How are you calling the imaging web service? If it's client side it may be more an issue with the client system resources than the server. I'm assuming that your CPU profile is on the system calling the web service, as opposed to the server.
The issue with images and the web services is the sheer amount of data. With the lists web service, attachments have to be broken down and encoded into a binary string to be sent to the server. This process is very intense if you're running it client side. Your holdup is probably not the server dealing with the data, but rather the client system struggling to encode it all; especially if you're seeing CPU or memory spikes.

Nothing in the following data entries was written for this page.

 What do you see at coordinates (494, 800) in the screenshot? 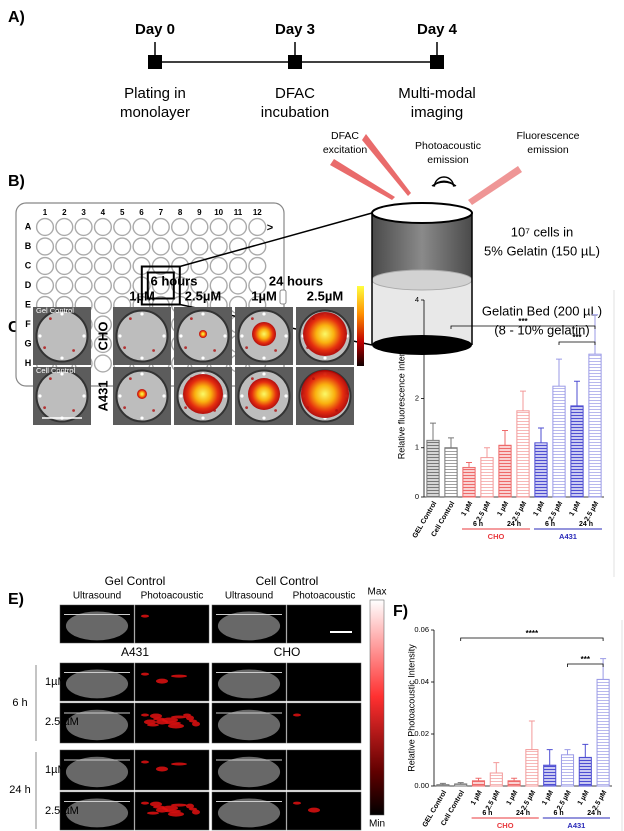
I see `x-tick-label: 2.5 µM` at bounding box center [494, 800].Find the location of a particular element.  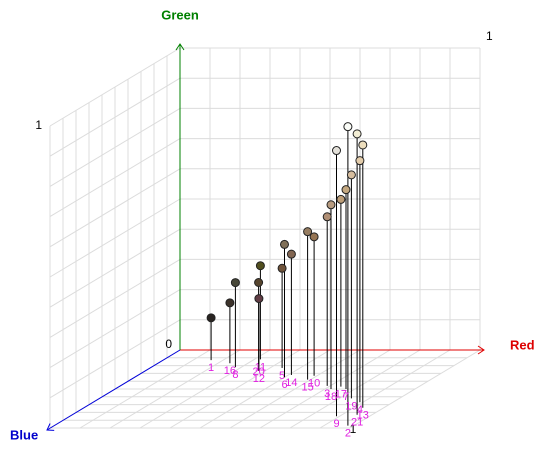

point-label: 6 is located at coordinates (284, 385).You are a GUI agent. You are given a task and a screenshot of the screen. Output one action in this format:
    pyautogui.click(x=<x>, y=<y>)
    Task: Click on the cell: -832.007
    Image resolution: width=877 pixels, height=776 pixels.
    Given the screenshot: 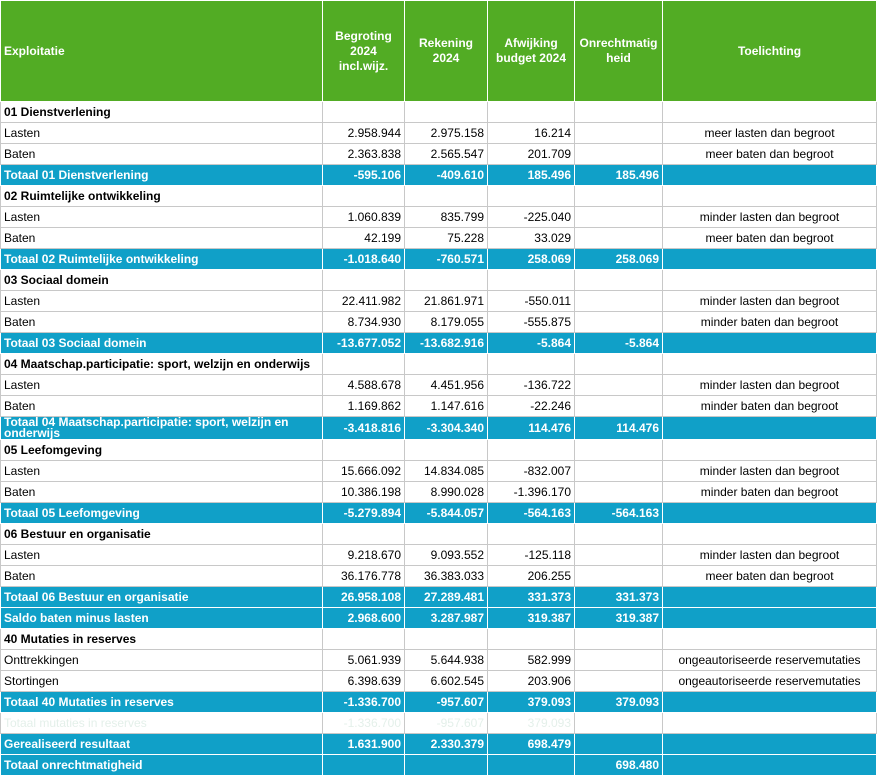 What is the action you would take?
    pyautogui.click(x=531, y=471)
     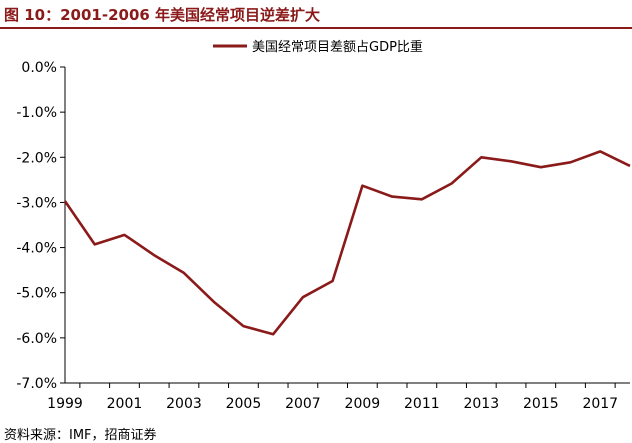 What do you see at coordinates (541, 404) in the screenshot?
I see `x-tick-label: 2015` at bounding box center [541, 404].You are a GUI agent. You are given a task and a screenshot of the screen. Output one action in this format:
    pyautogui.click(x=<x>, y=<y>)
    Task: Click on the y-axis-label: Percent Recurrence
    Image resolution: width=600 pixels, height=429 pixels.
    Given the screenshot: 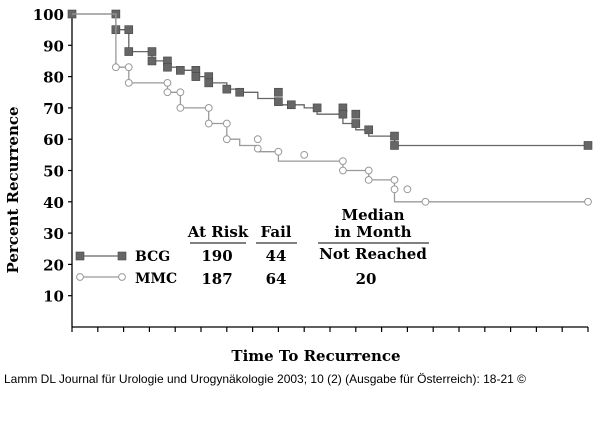 What is the action you would take?
    pyautogui.click(x=13, y=190)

I had a previous requirement to bulk load ~5,000 documents into a document library. The average size was about 5mb, but some were as large as 30mb. We ran into issues with anything over 10mb or so hogging the resources on the client system. It took us about 2 hours to run the migration. Even a 640x480 image still contains a lot of data, and once you encode that out to binary it's a lot to process. For a web service, client side, I'd say your time's aren't that bad. If you can find a machine with more resources to run your migration tool on it'll probably help your cause a bit.
How is your application written? We found some performance gains by encoding multiple files at once and pushing them to the server in a chunk (say maybe 10 at a time), as opposed to doing it one for one. As James pointed out though, if you're end game is to attach them to a list item, I'd just use the Lists.AddAttachment operation.